── Source data ──

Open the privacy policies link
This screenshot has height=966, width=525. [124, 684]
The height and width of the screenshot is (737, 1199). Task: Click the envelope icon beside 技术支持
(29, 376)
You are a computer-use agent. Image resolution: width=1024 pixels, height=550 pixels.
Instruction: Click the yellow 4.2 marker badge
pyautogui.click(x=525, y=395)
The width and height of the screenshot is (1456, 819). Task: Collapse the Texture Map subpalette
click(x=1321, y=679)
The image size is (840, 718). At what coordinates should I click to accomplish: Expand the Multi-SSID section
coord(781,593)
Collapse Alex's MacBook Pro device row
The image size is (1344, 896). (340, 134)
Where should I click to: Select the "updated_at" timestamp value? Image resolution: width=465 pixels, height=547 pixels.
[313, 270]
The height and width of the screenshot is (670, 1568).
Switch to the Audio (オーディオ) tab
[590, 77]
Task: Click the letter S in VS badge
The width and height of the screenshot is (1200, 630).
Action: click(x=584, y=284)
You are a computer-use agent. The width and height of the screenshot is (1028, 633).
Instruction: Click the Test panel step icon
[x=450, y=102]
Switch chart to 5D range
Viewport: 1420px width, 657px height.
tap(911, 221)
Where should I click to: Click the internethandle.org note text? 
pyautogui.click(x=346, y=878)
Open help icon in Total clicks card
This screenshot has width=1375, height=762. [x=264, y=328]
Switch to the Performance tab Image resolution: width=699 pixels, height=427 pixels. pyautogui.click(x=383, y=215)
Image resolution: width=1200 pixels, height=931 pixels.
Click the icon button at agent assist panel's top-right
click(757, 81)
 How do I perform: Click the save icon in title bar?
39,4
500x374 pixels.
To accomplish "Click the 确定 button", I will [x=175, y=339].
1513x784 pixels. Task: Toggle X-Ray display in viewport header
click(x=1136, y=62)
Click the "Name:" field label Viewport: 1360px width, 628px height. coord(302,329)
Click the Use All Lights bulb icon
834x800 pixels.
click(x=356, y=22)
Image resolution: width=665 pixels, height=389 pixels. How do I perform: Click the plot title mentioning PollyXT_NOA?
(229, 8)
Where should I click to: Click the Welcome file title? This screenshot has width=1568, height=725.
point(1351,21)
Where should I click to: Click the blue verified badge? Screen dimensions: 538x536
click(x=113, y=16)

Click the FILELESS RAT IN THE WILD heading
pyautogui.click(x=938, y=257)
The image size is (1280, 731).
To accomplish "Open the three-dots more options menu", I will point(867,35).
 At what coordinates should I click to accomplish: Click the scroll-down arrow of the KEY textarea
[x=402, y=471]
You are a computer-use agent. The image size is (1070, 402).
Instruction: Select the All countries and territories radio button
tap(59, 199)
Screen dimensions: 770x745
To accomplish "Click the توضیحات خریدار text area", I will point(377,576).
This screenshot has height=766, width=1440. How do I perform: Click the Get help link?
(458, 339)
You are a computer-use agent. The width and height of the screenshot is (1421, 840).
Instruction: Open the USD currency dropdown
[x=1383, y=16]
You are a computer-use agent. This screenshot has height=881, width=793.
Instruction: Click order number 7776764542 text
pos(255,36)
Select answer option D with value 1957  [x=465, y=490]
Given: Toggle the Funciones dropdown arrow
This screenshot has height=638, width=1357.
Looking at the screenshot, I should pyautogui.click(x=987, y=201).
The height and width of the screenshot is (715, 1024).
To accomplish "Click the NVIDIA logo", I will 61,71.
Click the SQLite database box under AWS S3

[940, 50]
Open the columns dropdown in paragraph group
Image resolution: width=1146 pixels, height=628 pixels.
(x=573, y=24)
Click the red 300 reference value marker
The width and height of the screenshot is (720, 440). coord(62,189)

───

**What you are asked to do**. Return only the lines above that run from the opening line through the line containing "You are a computer-use agent. Image", exactly as written.

**Answer space**.
Open the privacy policies link
This screenshot has height=966, width=525. [124, 684]
The height and width of the screenshot is (737, 1199). Task: Click the envelope icon beside 技术支持
(29, 376)
You are a computer-use agent. Image resolution: width=1024 pixels, height=550 pixels.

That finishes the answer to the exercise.